TASK TO CARRY OUT »
Reproduce the following data word for word, keeping every line intact.
-- begin RECORDS SHOWN --
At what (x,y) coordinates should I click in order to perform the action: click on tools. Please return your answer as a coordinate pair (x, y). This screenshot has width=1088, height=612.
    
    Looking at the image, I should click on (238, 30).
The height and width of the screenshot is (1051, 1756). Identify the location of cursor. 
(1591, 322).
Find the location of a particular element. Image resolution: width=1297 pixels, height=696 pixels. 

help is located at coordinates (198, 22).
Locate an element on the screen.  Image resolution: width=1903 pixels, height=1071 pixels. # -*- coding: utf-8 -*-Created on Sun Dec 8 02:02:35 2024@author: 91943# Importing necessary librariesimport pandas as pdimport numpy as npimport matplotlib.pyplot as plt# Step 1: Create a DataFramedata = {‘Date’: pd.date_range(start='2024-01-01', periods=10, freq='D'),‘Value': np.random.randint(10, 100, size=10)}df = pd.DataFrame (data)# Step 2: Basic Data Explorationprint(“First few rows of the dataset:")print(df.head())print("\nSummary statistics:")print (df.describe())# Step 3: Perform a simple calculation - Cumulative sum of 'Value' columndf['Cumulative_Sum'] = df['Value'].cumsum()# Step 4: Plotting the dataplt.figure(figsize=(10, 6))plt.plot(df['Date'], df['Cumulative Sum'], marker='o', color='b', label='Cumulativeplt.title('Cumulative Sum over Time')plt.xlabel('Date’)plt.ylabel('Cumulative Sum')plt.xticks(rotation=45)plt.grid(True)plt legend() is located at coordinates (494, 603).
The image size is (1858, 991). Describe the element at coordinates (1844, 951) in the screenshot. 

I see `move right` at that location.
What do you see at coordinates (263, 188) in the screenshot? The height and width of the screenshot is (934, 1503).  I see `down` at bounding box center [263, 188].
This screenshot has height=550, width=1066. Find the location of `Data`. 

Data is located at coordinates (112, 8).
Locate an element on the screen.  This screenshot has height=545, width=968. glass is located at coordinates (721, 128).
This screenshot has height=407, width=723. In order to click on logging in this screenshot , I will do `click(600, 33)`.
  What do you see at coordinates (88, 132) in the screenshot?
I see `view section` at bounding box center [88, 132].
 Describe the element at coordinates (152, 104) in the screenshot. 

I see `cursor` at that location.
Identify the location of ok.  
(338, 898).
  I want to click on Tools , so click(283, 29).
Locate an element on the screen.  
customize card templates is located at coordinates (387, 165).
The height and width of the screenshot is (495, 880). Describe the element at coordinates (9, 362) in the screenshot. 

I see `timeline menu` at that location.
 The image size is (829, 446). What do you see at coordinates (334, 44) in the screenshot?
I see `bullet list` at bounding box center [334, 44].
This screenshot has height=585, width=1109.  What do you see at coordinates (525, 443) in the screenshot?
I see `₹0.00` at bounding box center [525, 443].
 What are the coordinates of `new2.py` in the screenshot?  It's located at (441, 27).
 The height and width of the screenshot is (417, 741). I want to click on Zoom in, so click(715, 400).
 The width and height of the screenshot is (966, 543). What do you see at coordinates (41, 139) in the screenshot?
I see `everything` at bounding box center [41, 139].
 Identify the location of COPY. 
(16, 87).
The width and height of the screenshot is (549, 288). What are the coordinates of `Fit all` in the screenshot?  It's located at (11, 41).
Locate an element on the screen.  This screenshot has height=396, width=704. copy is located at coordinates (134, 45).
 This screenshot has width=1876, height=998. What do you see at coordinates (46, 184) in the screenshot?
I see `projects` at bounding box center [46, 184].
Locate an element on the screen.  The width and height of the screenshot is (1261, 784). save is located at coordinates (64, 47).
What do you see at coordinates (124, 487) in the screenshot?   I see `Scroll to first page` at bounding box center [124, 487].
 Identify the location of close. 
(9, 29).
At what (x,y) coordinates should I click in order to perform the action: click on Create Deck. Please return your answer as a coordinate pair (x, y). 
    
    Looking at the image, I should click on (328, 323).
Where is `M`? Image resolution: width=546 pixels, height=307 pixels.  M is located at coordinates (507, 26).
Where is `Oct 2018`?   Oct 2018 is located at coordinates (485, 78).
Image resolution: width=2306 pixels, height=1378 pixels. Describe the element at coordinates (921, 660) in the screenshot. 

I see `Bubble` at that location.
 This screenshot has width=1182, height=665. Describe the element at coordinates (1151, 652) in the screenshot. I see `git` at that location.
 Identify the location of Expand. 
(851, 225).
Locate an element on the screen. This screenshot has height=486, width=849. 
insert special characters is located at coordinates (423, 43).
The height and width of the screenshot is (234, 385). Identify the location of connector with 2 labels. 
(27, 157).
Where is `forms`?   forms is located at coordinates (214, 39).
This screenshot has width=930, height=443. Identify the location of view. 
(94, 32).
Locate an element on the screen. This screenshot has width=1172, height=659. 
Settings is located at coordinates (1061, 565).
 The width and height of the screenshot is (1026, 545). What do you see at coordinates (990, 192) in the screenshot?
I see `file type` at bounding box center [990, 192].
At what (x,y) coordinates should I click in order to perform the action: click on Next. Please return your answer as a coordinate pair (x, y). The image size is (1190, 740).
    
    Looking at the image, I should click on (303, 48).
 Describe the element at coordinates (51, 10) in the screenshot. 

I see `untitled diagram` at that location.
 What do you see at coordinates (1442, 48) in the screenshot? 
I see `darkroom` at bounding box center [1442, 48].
-- end RECORDS SHOWN --
ANSWER TO THE PROBLEM »
At what (x,y) coordinates should I click in order to perform the action: click on tools. Please return your answer as a coordinate pair (x, y). This screenshot has width=1088, height=612.
    
    Looking at the image, I should click on (238, 30).
The height and width of the screenshot is (1051, 1756). Identify the location of cursor. 
(1591, 322).
Find the location of a particular element. Image resolution: width=1297 pixels, height=696 pixels. 

help is located at coordinates (198, 22).
Locate an element on the screen.  Image resolution: width=1903 pixels, height=1071 pixels. # -*- coding: utf-8 -*-Created on Sun Dec 8 02:02:35 2024@author: 91943# Importing necessary librariesimport pandas as pdimport numpy as npimport matplotlib.pyplot as plt# Step 1: Create a DataFramedata = {‘Date’: pd.date_range(start='2024-01-01', periods=10, freq='D'),‘Value': np.random.randint(10, 100, size=10)}df = pd.DataFrame (data)# Step 2: Basic Data Explorationprint(“First few rows of the dataset:")print(df.head())print("\nSummary statistics:")print (df.describe())# Step 3: Perform a simple calculation - Cumulative sum of 'Value' columndf['Cumulative_Sum'] = df['Value'].cumsum()# Step 4: Plotting the dataplt.figure(figsize=(10, 6))plt.plot(df['Date'], df['Cumulative Sum'], marker='o', color='b', label='Cumulativeplt.title('Cumulative Sum over Time')plt.xlabel('Date’)plt.ylabel('Cumulative Sum')plt.xticks(rotation=45)plt.grid(True)plt legend() is located at coordinates (494, 603).
The image size is (1858, 991). Describe the element at coordinates (1844, 951) in the screenshot. 

I see `move right` at that location.
What do you see at coordinates (263, 188) in the screenshot? The height and width of the screenshot is (934, 1503).  I see `down` at bounding box center [263, 188].
This screenshot has height=550, width=1066. Find the location of `Data`. 

Data is located at coordinates (112, 8).
Locate an element on the screen.  This screenshot has height=545, width=968. glass is located at coordinates (721, 128).
This screenshot has height=407, width=723. In order to click on logging in this screenshot , I will do `click(600, 33)`.
  What do you see at coordinates (88, 132) in the screenshot?
I see `view section` at bounding box center [88, 132].
 Describe the element at coordinates (152, 104) in the screenshot. 

I see `cursor` at that location.
Identify the location of ok.  
(338, 898).
  I want to click on Tools , so click(283, 29).
Locate an element on the screen.  
customize card templates is located at coordinates (387, 165).
The height and width of the screenshot is (495, 880). Describe the element at coordinates (9, 362) in the screenshot. 

I see `timeline menu` at that location.
 The image size is (829, 446). What do you see at coordinates (334, 44) in the screenshot?
I see `bullet list` at bounding box center [334, 44].
This screenshot has height=585, width=1109.  What do you see at coordinates (525, 443) in the screenshot?
I see `₹0.00` at bounding box center [525, 443].
 What are the coordinates of `new2.py` in the screenshot?  It's located at (441, 27).
 The height and width of the screenshot is (417, 741). I want to click on Zoom in, so click(715, 400).
 The width and height of the screenshot is (966, 543). What do you see at coordinates (41, 139) in the screenshot?
I see `everything` at bounding box center [41, 139].
 Identify the location of COPY. 
(16, 87).
The width and height of the screenshot is (549, 288). What are the coordinates of `Fit all` in the screenshot?  It's located at (11, 41).
Locate an element on the screen.  This screenshot has height=396, width=704. copy is located at coordinates (134, 45).
 This screenshot has width=1876, height=998. What do you see at coordinates (46, 184) in the screenshot?
I see `projects` at bounding box center [46, 184].
Locate an element on the screen.  The width and height of the screenshot is (1261, 784). save is located at coordinates (64, 47).
What do you see at coordinates (124, 487) in the screenshot?   I see `Scroll to first page` at bounding box center [124, 487].
 Identify the location of close. 
(9, 29).
At what (x,y) coordinates should I click in order to perform the action: click on Create Deck. Please return your answer as a coordinate pair (x, y). 
    
    Looking at the image, I should click on (328, 323).
Where is `M`? Image resolution: width=546 pixels, height=307 pixels.  M is located at coordinates (507, 26).
Where is `Oct 2018`?   Oct 2018 is located at coordinates (485, 78).
Image resolution: width=2306 pixels, height=1378 pixels. Describe the element at coordinates (921, 660) in the screenshot. 

I see `Bubble` at that location.
 This screenshot has width=1182, height=665. Describe the element at coordinates (1151, 652) in the screenshot. I see `git` at that location.
 Identify the location of Expand. 
(851, 225).
Locate an element on the screen. This screenshot has height=486, width=849. 
insert special characters is located at coordinates (423, 43).
The height and width of the screenshot is (234, 385). Identify the location of connector with 2 labels. 
(27, 157).
Where is `forms`?   forms is located at coordinates (214, 39).
This screenshot has width=930, height=443. Identify the location of view. 
(94, 32).
Locate an element on the screen. This screenshot has width=1172, height=659. 
Settings is located at coordinates (1061, 565).
 The width and height of the screenshot is (1026, 545). What do you see at coordinates (990, 192) in the screenshot?
I see `file type` at bounding box center [990, 192].
At what (x,y) coordinates should I click in order to perform the action: click on Next. Please return your answer as a coordinate pair (x, y). The image size is (1190, 740).
    
    Looking at the image, I should click on (303, 48).
 Describe the element at coordinates (51, 10) in the screenshot. 

I see `untitled diagram` at that location.
 What do you see at coordinates (1442, 48) in the screenshot? 
I see `darkroom` at bounding box center [1442, 48].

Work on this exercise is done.